I am 49 years old; and thus far, in my lifetime, I have yet witnessed a more contentious atmosphere in our culture. If you think this anxious attitude is absent among self-professed "Christians" then think again. (Some of them are even worse than the unbelieving culture in which they live.) Everyone is a critic; everyone has an opinion; everyone seems to maintain an entitlement to voice that opinion. Respect is lacking; seeking commonality is a quaint notion of the past; and those who carelessly and hurtfully (even violently and vulgarly) "speak their minds" are deemed credible -- yes, even by self-professing "Christians." I regret how many times I have been drawn, like a gullible moth to a life-threatening flame, into endless, contentious debates and spiteful, hurtful, godless rhetoric. God is not pleased.

A seminary professor informed a former dormmate of mine that becoming a blogging seminarian is beneath him. Why? Because blogging tends to grant equal validity among everyone. Someone who has studied a particular subject for years, and earned degrees in the field, can be undermined by some zealous blogger who knows or has studied little on a given topic. (This is, by the way, why I footnote and link my sources. I am seeking credibility even though I have yet to earn a Masters degree or a Ph.D. in a particular field of study.)

But this means that the contentious complainer with an axe to grind, whether sociologically, ideologically, or theologically, garners some semblance of credibility merely by publishing his or her ideas on a blog. Or, if you will, consider self-published books. Granted, there are some good self-published authors, and they are deserving of getting published by a credible publishing house. But there are some very poor communicators, poor writers, and poor thinkers who have a self-published book. For the average Joe, who is unaware that the book in his hand is not peer-reviewed and may contain damaging errors, the notion of self-publishing can be disastrous for a social construct.

Consider, as well, the onslaught of fake news from websites that seem credible, reliable, but that propagate either half-truths or overt lies in order to gain a readership. Such "resources" appear equally valid to the good reporting accomplished on a genuinely credible site by someone who cannot distinguish between the two. (Keep in mind, also, that many of us gravitate toward messages and views that we want to hear or read and the issue of credibility becomes even more complicated.) What is the source for all this contention?

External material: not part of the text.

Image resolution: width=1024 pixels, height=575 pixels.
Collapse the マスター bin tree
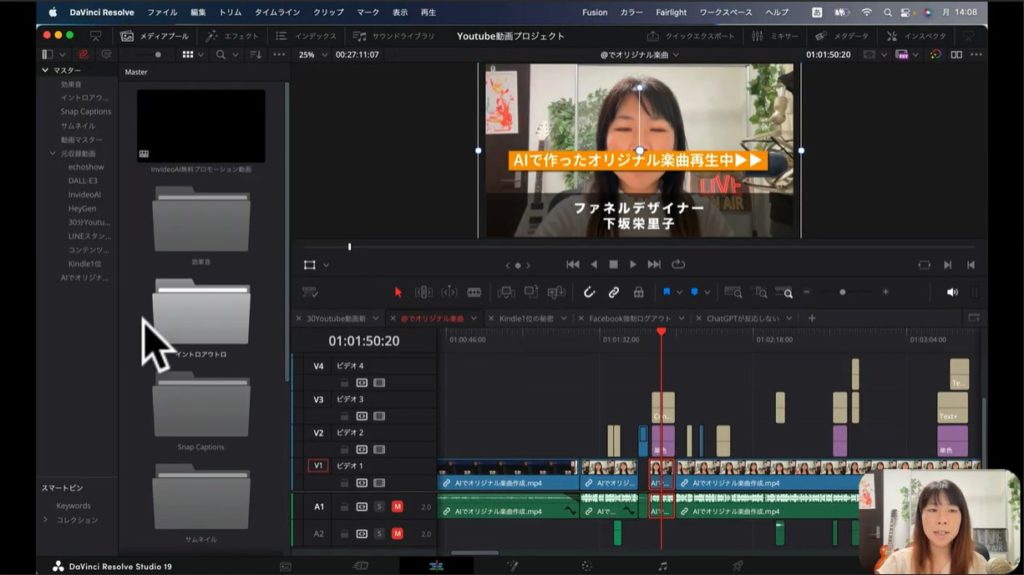[x=45, y=71]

The answer is quite simple: Power. Whether sociologically, or religiously, the struggle for power is manifest. Simplistically summarized, when conservatives in the Southern Baptist Convention detected that "the liberals" were growing in number, and that "the liberals" could outnumber "the conservatives," the struggle for power became of primary significance, as the conservatives sought to regain dominance; and they did! Conservatives at SBC seminaries began hiring other conservatives. They constructed confessions that were required beliefs of the professors. When liberals could no longer agree, and tolerate the conservative agenda, they were forced (of their own conscience) to leave. (Hence the CBF, the Cooperative Baptist Fellowship, today.) The conservatives won the power struggle.

The conservatives did not win the power struggle in The Episcopal Church, however, and how thankful I am for that reality. That may seem a harsh gratitude. But allow me this concession. Power struggles are real in most facets of our reality -- marriages, friendships, the workplace, politics, religion, and child-rearing. (Relationships are supposed to entail synergy not tyranny.) Jesus commands Christians to not seek to overpower others. (Matt. 20:25; cf. 1 Pet. 5:3) We do recognize authority (Rom. 13:1-7), yes, but we are not to seek "lording authority" dictatorially over other believers. I read recently some comments from conservatives who remain in The Episcopal Church complaining about Episcopal Church members being "mostly liberal." This is true -- and it must be true. This is inevitable.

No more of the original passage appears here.